#### WORK INSTRUCTIONS:
Rescale the records starting with the line containing "You are a GUI" and going on through the line containing "(x=1224, y=87)", giving only those lines again, requests included, with every answer coordinate multiplied by 1.95 and rounded to a whole number, halves up. Leave the pictures out of your answer.

#### EXERCISE DATA:

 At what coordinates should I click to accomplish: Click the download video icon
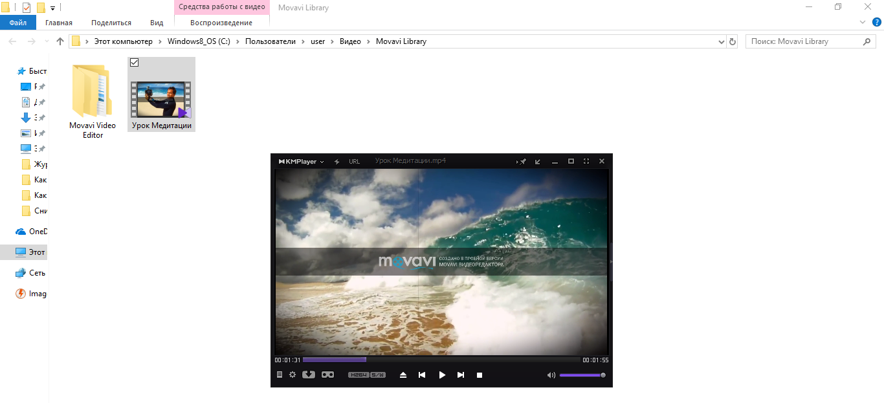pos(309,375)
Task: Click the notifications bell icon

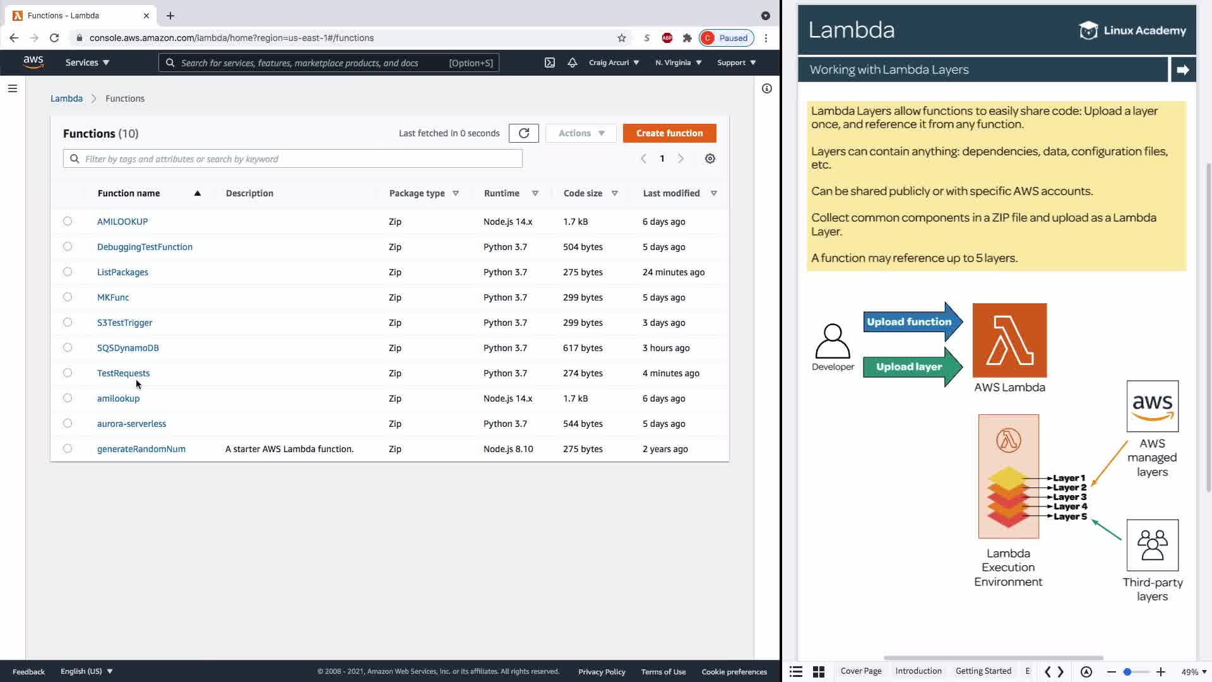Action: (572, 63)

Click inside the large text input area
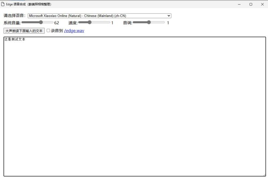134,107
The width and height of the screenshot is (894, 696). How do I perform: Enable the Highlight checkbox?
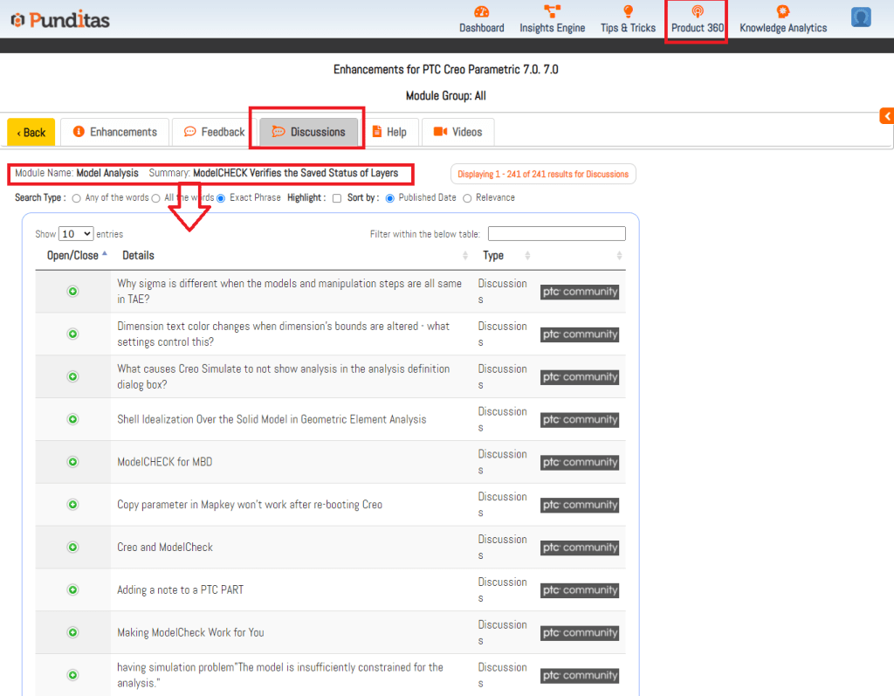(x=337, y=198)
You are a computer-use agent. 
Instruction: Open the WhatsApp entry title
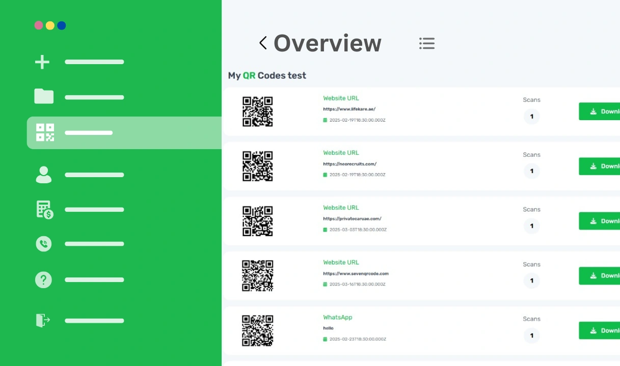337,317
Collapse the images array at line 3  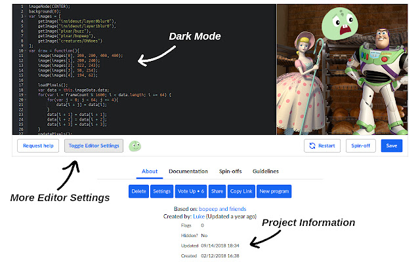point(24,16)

---

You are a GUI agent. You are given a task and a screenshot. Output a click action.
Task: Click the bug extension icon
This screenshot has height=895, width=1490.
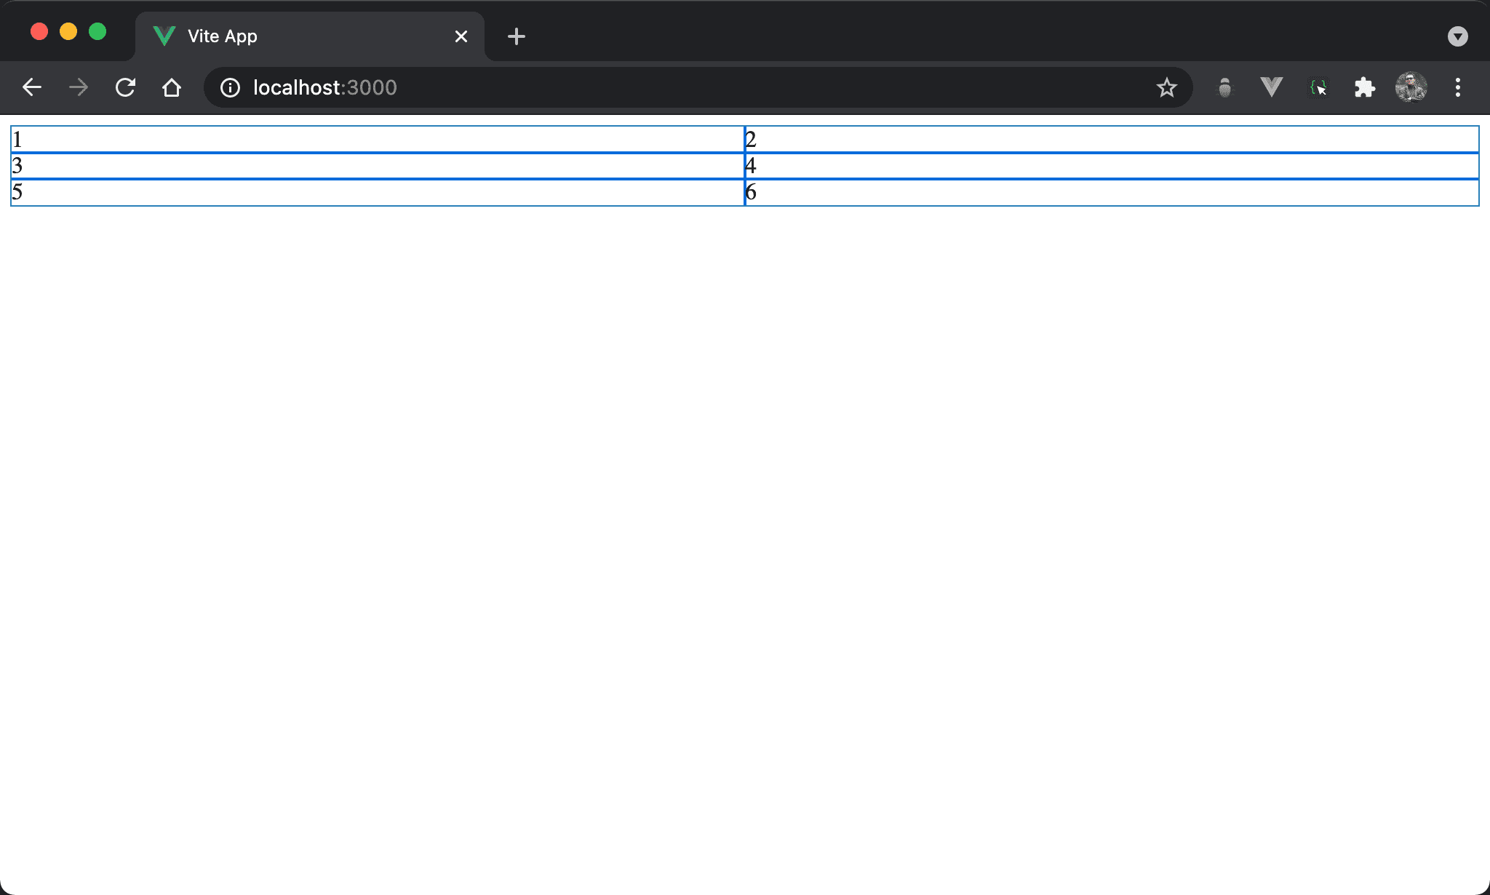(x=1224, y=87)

#### WRITTEN RESPONSE:
You are a GUI agent. You are given a task and a screenshot. Output a click action.
Task: Click the bug extension icon
This screenshot has height=895, width=1490.
(x=2387, y=170)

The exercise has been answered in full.